De vuelta a Almansa el 9 de noviembre, en pleno Ecuador Festero, el himno de la Comunitat Valenciana se interpretó in memoriam, en las escaleras del castillo. «Me tuve que ir. Era lo último que me faltaba para reventar», confiesa. Desde entonces, no ha vuelto a Valencia. «Me gustaría ir al sitio en el que estuve trabajando para decir «madre mía…», pero tienes miedo de volver», revela. Ha pasado un año y aún le duele hablar de ello.

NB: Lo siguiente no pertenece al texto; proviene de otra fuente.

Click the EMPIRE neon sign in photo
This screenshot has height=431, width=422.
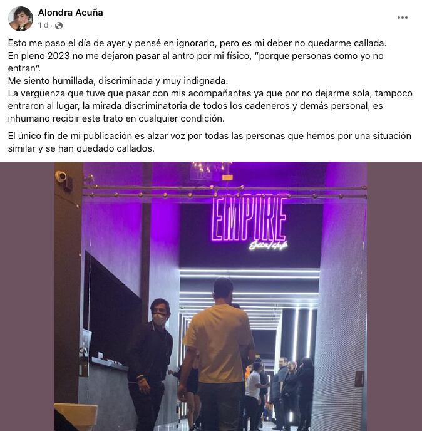click(249, 219)
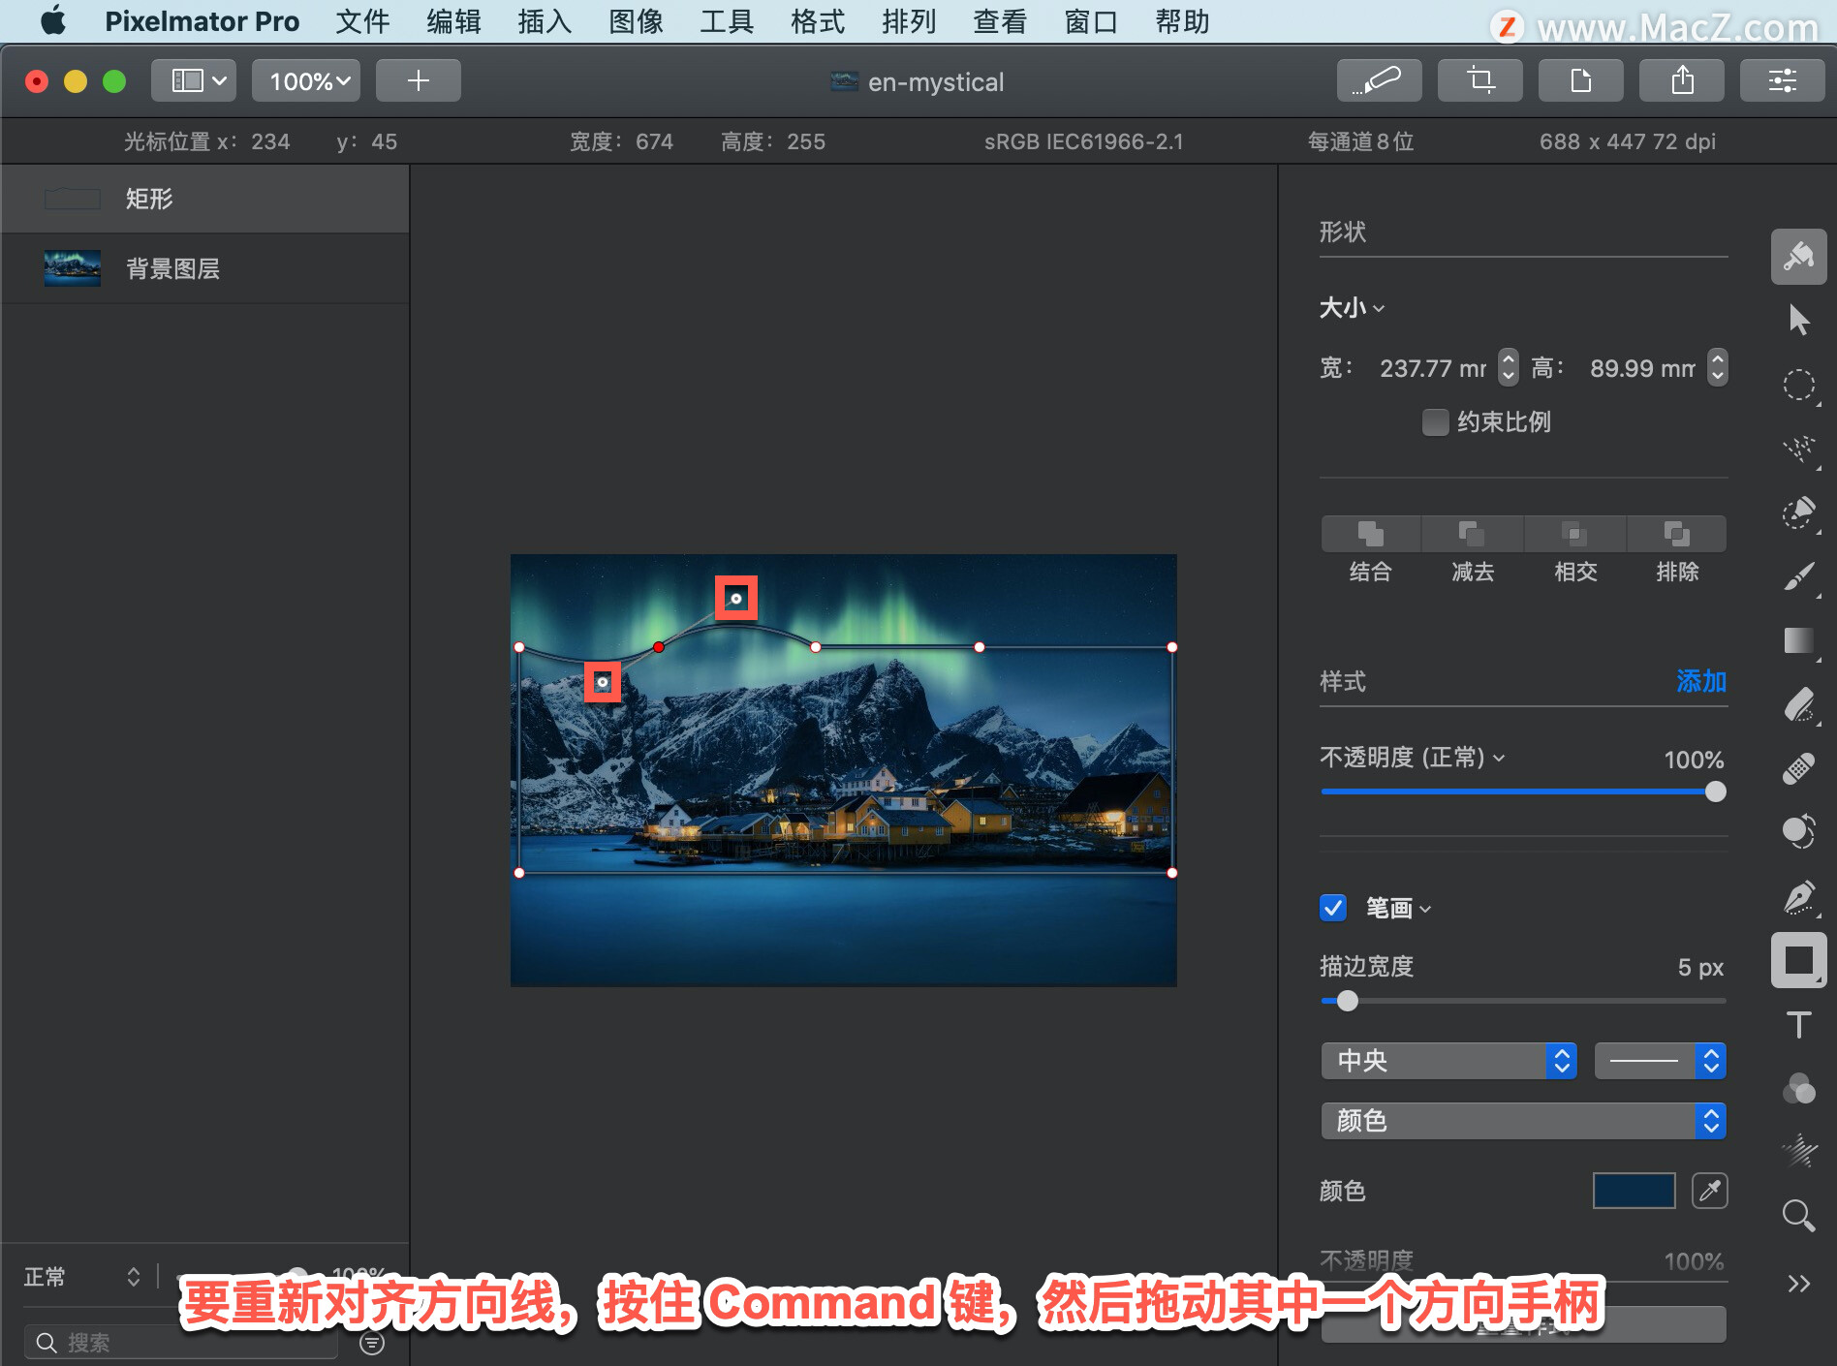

«La dana es algo duro que hemos compartido muchas personas, pero que aún no se ha solucionado. No soy de política, pero hay familias que –por unos o por otros– no han recibido la ayuda que necesitan. Tendrían que pensar más en eso y menos en quién pudo hacer qué. Dejar las discusiones en los despachos». Su voz suena firme. La misma firmeza con la que, cuando suenan las sirenas, vuelve a ponerse el chaleco naranja. «Podré ayudar en lo que esté en mi mano, pero si no te dan medios…». Difícil.